耐甲氧西林金葡菌（MRSA）感染日越严重，免疫学防治被寄予希望。有效的免疫防治既要有效清除病原体又要抑制免疫病理反应和改变机体对金葡菌感染的无免疫记忆状态；TLR2是对抗金葡菌感染的关键受体，干预TLR2的状态能影响机体对金葡菌的应答能力。本项目拟观察TLR2配基Pam3CSK4对小鼠预处理后MRSA急慢性感染的保护性防御机制；以期既增强感染小鼠清除MRSA能力的同时抑制其过度炎症反应，同时期望干预TLR2后改变机体对MRSA的获得性免疫应答规律；我们初步证实Pam3CSK4预处理对MRSA感染小鼠具保护作用，同时降低了血清中TNFα、IL6水平，目前尚未见国内外同类报导。项目意义①本项目可望为MRSA感染提供新的防治思路与手段，实现增强抗菌免疫反应的同时也降低炎症损伤,以减少抗菌药物的使用及滥用；②揭示以天然免疫模式识别受体TLR2为切入点，改变机体对MRSA的免疫应答的特性与规律。

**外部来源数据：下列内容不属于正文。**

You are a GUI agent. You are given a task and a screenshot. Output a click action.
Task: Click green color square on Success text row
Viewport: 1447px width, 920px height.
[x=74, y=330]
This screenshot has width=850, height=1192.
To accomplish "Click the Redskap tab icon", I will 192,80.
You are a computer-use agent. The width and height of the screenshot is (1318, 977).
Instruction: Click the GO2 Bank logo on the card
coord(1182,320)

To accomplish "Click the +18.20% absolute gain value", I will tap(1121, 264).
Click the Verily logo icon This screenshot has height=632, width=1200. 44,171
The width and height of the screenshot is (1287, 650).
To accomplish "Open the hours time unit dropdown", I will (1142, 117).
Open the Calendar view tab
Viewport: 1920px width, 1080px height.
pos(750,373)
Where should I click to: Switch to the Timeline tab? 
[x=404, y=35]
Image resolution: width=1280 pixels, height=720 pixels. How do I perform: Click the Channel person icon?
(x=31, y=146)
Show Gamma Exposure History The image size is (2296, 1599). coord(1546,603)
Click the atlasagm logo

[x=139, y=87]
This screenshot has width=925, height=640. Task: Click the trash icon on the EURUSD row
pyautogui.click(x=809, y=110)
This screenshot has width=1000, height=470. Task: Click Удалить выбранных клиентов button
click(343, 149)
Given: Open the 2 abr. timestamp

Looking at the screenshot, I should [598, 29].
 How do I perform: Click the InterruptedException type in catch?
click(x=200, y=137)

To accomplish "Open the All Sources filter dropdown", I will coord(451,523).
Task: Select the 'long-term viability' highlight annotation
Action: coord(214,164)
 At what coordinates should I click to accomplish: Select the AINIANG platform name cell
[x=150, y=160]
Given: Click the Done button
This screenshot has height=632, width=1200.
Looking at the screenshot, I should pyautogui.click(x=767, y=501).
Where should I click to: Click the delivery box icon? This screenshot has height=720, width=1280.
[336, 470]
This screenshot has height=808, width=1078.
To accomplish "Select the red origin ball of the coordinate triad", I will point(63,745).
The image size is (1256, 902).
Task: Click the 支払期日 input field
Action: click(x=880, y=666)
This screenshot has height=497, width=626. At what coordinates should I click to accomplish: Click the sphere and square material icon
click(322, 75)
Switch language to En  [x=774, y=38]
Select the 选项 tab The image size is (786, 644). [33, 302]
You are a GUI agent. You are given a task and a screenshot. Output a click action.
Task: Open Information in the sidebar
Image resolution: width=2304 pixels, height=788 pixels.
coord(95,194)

临床上由耐甲氧西林金葡菌（MRSA）导致的感染，是临床用药面临的较为棘手难题之一；本研究选择TLR2配基Pam3CSK4预处理，观察小鼠对MRSA的免疫应答。本项目的主要结论如下：.一、Pam3CSK4预处理增强小鼠腹腔巨噬细胞对MRSA的杀菌作用：在蛋白和基因水平Pam3CSK4预处理减弱MRSA刺激腹腔巨噬细胞释放前炎症介质TNF-α、IL6和IL-1能力；增强巨噬细胞对金葡菌杀菌和吞噬能力可能与增强巨噬细胞吞噬相关受体、iNOS和LL37的表达有关。.二、Pam3CSK4预处理增强中性粒细胞对MRSA杀菌作用：Pam3CSK4增强骨髓来源中性粒细胞对MRSA的杀菌和吞噬能力；促进中性粒细胞的呼吸爆发、乳铁蛋白和细胞因子的释放，其机制可能与激活MAPK 和PI3K通路有关。Pam3CSK4预处理中性粒细胞过继免疫对MRSA攻击小鼠有保护作用。.三、Pam3CSK4预处理增强对耐甲氧西林金葡菌小鼠肺炎模型和脓毒症模型的保护性：Pam3CSK4预处理增强MRSA小鼠肺炎模型和脓毒症模型的生存率，肺、支气管及肝脾肾等组织细菌清除，降低肺趋化因子表达、中性粒细胞的浸润，以及肺炎及脓毒症模型过度炎症反应，其机制可能与降低NF－kB 、MyD88、 IRAK1/4的磷酸化和增强负调控因子蛋白IRAK-M 和Tollip的表达有关。Pam3CSK4预处理增加肺组织和脾脏吞噬相关受体Fc和补体受体的表达，PAM3Csk4预处理也显著降低小鼠肾脓肿的形成。.四、pam3CSK4预处理增强DC细胞的免疫递呈功能。Pam3CSK4显著增强骨髓来源DC对MRSA摄取作用，增强骨髓来源DC表面TLR2的表达并随时间增加而增强，降低骨DC表面CD40/86表达；显著增加DC对初始T-cell的活化和CD4 /CD8+T增值。.本项目用低剂量Pam3CSK4体内预处理增强MRSA感染动物清除细菌同时降低炎症反应，并阐明其作用机制，国内外尚未见同类报道。本项目的实施对MRSA等多重耐药菌的免疫学防治，包括治疗性疫苗设计、新药研发及开创新疗法提供新的思路与实验依据。